→ Consigne A:
Reproduisez mot pour mot le passage sur la famille de Clara, depuis « Leurs journées sont » jusqu'à « les deux femmes. » inclus.
→ Consigne B:
Répondez à ces questions sur le passage consacré à la famille de Clara :
(i) Qui dépose Clara à l'école le matin ?
(ii) Comment mère et fille rentrent-elles le soir ?
(iii) Comment s'appelle le chat ?

→ Texte d'étude:
★ ★ ★ ★ ★ ★ ★

Leurs journées sont rodées. C’est Marianne qui dépose Clara à l’école le matin. Catherine la récupère le soir. Mère et fille rentrent alors à vélo en longeant la Loire. Le week-end, elles visitent la région et conduisent la fillette aux multiples fêtes d’anniversaire de ses copines. Pour l’heure, la fillette colorie sagement dans son cahier de vacances, installée sur la longue table de la salle à manger. Le chat Farinelli se faufile sur le dossier du canapé. « Certes, nous sommes une famille homoparentale, mais nous nous sentons plus proches de familles hétérosexuelles dont nous partageons les principes éducatifs que d’autres familles homoparentales dont le mode de vie ne nous correspond pas », expliquent les deux femmes.

★ ★ ★ ★ ★ ★ ★

→ Extrait des données:

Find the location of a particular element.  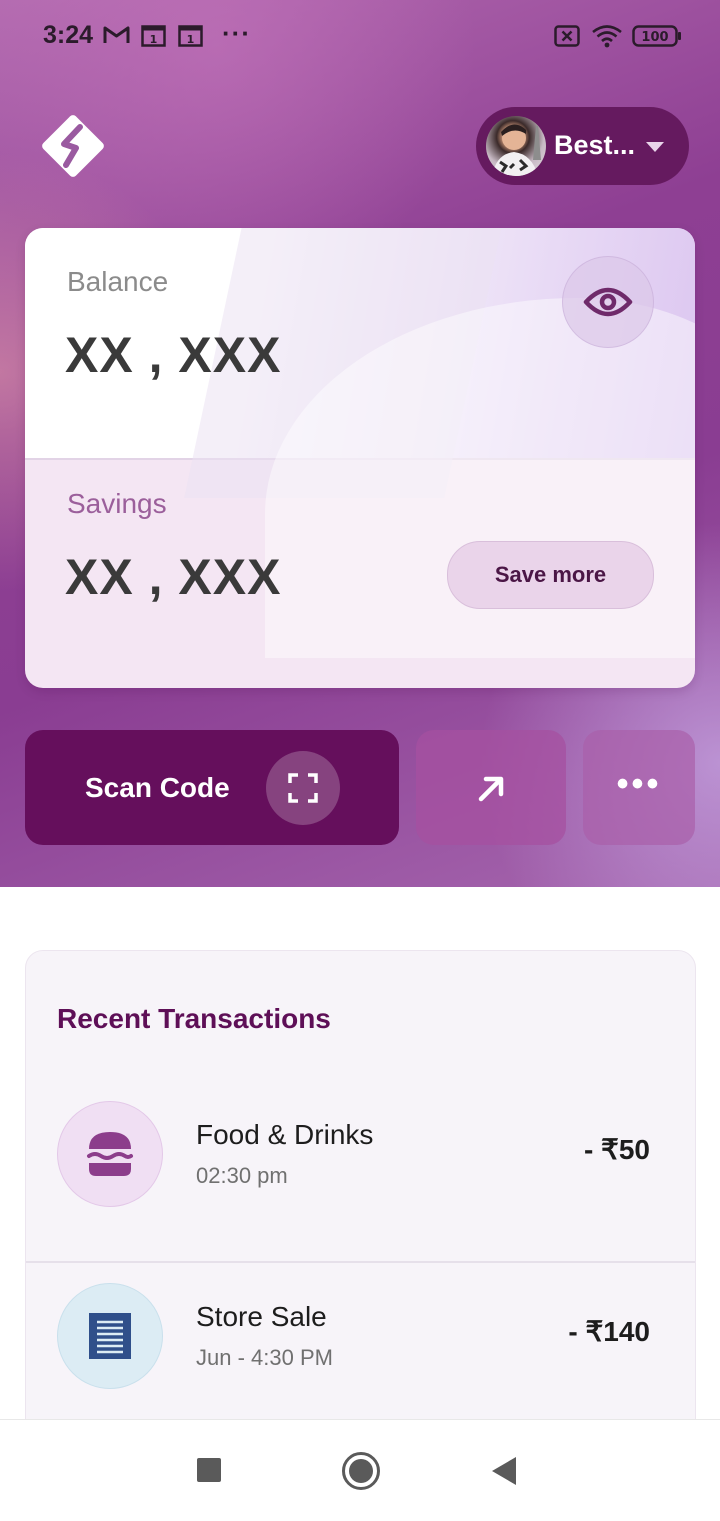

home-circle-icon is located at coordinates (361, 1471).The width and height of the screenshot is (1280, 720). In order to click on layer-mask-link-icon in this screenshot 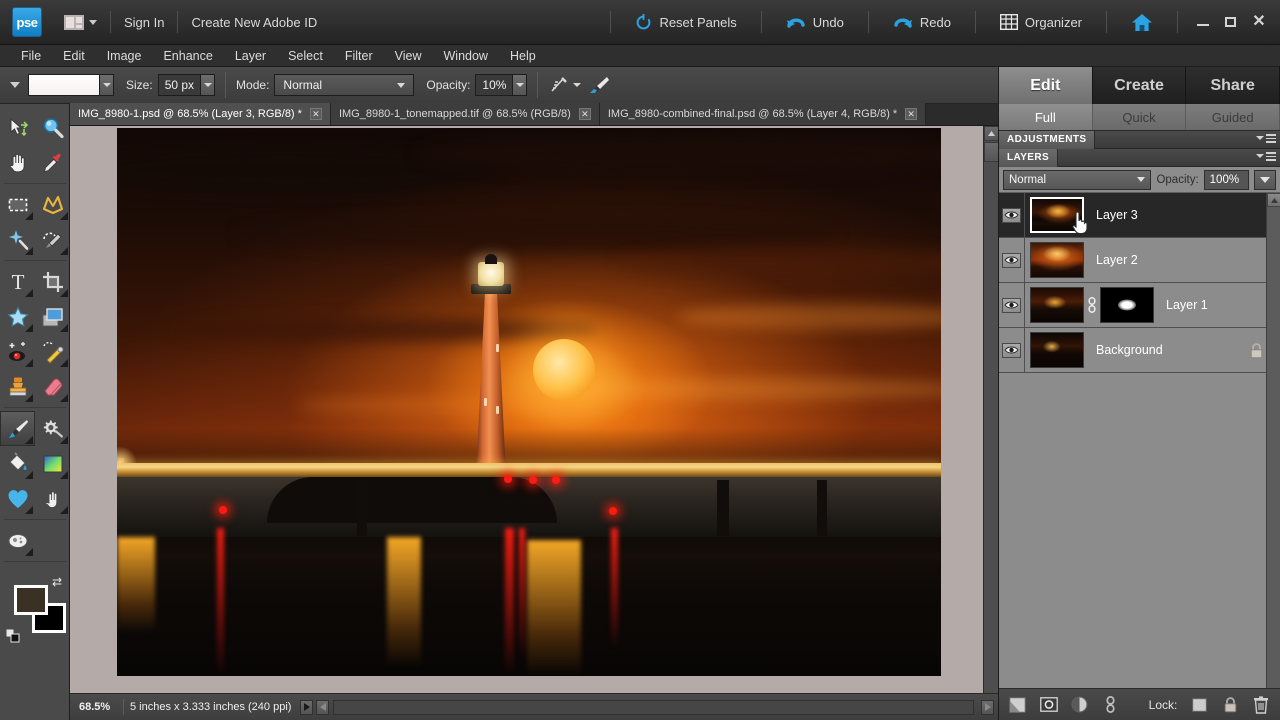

★ ★ ★ ★ ★ ★ ★

→ Corrigé A:
Leurs journées sont rodées. C’est Marianne qui dépose Clara à l’école le matin. Catherine la récupère le soir. Mère et fille rentrent alors à vélo en longeant la Loire. Le week-end, elles visitent la région et conduisent la fillette aux multiples fêtes d’anniversaire de ses copines. Pour l’heure, la fillette colorie sagement dans son cahier de vacances, installée sur la longue table de la salle à manger. Le chat Farinelli se faufile sur le dossier du canapé. « Certes, nous sommes une famille homoparentale, mais nous nous sentons plus proches de familles hétérosexuelles dont nous partageons les principes éducatifs que d’autres familles homoparentales dont le mode de vie ne nous correspond pas », expliquent les deux femmes.

→ Corrigé B:
(i) C'est Marianne qui dépose Clara à l'école le matin.
(ii) Elles rentrent à vélo en longeant la Loire.
(iii) Le chat s'appelle Farinelli.